The other option is to use a Snapdragon SoC with QC Modem. They also with opt for this alternative but in the S6 they don't wanted to use the crappy Snapdragon 810.
It is possible, that Qualcomm today skip their politics concerning CDMA2000 because it is obsolete.
jjj - Monday, January 22, 2018 - linkDon't forget that Qualcomm is a foundry customer for Samsung and that could be why they still use it.
Also, cost is a major factor when it comes to vertical integration, at sufficient scale integration can be much cheaper.
What Huawei isn't doing is to prioritize the user experience and use their high end SoCs in lower end devices too, that's a huge mistake.
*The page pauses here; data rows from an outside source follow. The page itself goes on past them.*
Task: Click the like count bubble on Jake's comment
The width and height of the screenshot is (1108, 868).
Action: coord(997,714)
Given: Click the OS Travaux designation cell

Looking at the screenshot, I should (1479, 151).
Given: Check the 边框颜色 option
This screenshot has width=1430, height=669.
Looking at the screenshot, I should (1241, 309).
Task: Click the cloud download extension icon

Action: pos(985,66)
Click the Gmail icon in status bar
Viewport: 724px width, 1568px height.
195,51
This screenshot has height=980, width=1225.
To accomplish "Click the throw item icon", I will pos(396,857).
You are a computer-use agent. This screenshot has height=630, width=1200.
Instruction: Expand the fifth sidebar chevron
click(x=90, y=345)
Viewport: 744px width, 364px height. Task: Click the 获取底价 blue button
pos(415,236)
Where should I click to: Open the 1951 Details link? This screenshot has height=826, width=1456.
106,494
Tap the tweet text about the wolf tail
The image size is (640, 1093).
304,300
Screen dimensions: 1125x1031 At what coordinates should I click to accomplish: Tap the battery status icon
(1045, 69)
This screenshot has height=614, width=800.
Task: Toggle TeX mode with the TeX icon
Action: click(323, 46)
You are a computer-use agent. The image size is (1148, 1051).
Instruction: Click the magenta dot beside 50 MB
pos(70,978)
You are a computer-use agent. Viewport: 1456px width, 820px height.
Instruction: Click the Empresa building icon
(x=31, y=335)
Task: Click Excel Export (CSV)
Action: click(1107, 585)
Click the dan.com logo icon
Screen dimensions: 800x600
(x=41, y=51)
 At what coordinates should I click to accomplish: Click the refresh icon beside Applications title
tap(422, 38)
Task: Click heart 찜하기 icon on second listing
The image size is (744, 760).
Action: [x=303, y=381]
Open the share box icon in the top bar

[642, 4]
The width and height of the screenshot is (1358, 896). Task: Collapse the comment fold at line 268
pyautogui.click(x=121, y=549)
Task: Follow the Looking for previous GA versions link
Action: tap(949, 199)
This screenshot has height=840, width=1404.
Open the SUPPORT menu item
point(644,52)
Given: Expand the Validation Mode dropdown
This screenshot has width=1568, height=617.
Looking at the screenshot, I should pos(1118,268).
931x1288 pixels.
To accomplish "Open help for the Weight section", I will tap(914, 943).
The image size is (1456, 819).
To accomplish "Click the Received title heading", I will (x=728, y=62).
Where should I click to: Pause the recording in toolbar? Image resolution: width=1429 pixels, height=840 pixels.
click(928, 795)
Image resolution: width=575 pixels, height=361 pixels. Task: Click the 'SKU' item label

They got much lower costs than others in high end and gaining scale by using these SoCs in lower end devices, would decrease costs further. It's an opportunity for much more meaningful differentiation that they fail to exploit. Granted, the upside is being reduced nowadays by upper mid range SoCs with big cores and Huawei might be forced into using their high end SoCs more as the competition between Qualcomm and Mediatek is rather ferocious and upper mid becomes better and better.
Got to wonder about A75 and the clocks it arrives at ... While at it, I hope that maybe you take a close look at the SD670 when it arrives as it seems it will slightly beat SD835 in CPU perf.
On the GPU side, the biggest problem is the lack of real world tests. In PC we have that and we buy what we need, in mobile somehow being anything but first is a disaster and that's nuts. Not everybody needs a Ferrari but mobile reviews are trying to sell one to everybody.
HStewart - Monday, January 22, 2018 - linkThis could be good example why Windows 10 for ARM will failed - it only works for Qualcomm CPU and could explain why Samsung created Intel based Windows Tablets
I do believe that ARM especially Samsung has good market in Phone and Tablets - I love my Samsung Tab S3 but I also love my Samsung TabPro S - both have different purposes.